_TRECHO APRESENTADO_
========================================================================

Então, por que retomar questões que parecem estar esclarecidas para o conjunto da sociedade? Por que ainda são relevantes e atuais essas temáticas? Uma coisa é entender esses conceitos a partir de suas formulações, outra é entendê-los a partir das intervenções da cultura, da política e da própria educação. Por isso, como nos aconselha Paulo Freire (1988), as experiências devem ser reinventadas: devemos descobrir, em função do nosso conhecimento tão rigoroso quanto possível da realidade, como aplicar de forma diferente um mesmo princípio válido do ponto de vista de nossa opção política.

Nesse sentido político, não nos parece possível continuar a pensar sobre e com as crianças e a infância sem entender seus limites, suas formas de resistência, suas atuações, participações e dimensões. No formato de um ensaio exploratório, buscamos uma reflexão teórica que nos dê subsídios para entender esses sujeitos sociopolíticos nas suas relações com as instituições socializadoras.

As crianças, a infância e o socializar-se

A constituição dos estudos da infância, a partir de ideias políticas e investigações sensíveis ao mundo das crianças, tratou de visibilizar perspectivas macro e micro a respeito dessa geração e desses sujeitos. Em outras palavras, as investigações tanto abarcaram as questões da infância e seu modo de desenvolvimento quanto as crianças com suas formas de atuação e seus modos de pensar em comparação com as demais gerações. Para além dos adultos perguntarem sobre o futuro das crianças e como melhor prepará-las para isso, a complexidade dos estudos da infância teve importância porque passou a contemplar e buscar entendê-las enquanto são crianças e como membros da infância (QVORTRUP, 2010). Essa outra perspectiva de compreensão e investigação colocou em contratempo a naturalização da infância e a recusa de uma representação da criança como alguém que terá importância somente quando superar essa fase da vida e tornar-se adulto.

========================================================================

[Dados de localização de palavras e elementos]

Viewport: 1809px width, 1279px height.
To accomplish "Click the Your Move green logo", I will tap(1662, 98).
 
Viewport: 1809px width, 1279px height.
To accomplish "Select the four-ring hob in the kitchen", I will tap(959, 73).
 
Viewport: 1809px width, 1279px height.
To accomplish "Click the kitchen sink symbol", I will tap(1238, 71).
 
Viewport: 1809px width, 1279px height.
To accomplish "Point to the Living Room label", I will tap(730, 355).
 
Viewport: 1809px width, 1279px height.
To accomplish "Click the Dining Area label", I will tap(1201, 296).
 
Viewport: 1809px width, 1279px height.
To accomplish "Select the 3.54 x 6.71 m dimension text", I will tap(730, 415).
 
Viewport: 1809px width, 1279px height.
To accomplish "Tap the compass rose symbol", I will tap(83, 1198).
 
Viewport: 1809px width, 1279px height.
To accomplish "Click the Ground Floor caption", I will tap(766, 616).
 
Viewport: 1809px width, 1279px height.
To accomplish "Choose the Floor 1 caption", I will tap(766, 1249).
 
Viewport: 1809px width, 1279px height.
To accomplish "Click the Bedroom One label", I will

========================================================================

Reproduza fielmente a parte do texto sobre os estudos da infância que se inicia com as palavras que contêm "Então, por que" e se encerra em "nossa opção política.".

Então, por que retomar questões que parecem estar esclarecidas para o conjunto da sociedade? Por que ainda são relevantes e atuais essas temáticas? Uma coisa é entender esses conceitos a partir de suas formulações, outra é entendê-los a partir das intervenções da cultura, da política e da própria educação. Por isso, como nos aconselha Paulo Freire (1988), as experiências devem ser reinventadas: devemos descobrir, em função do nosso conhecimento tão rigoroso quanto possível da realidade, como aplicar de forma diferente um mesmo princípio válido do ponto de vista de nossa opção política.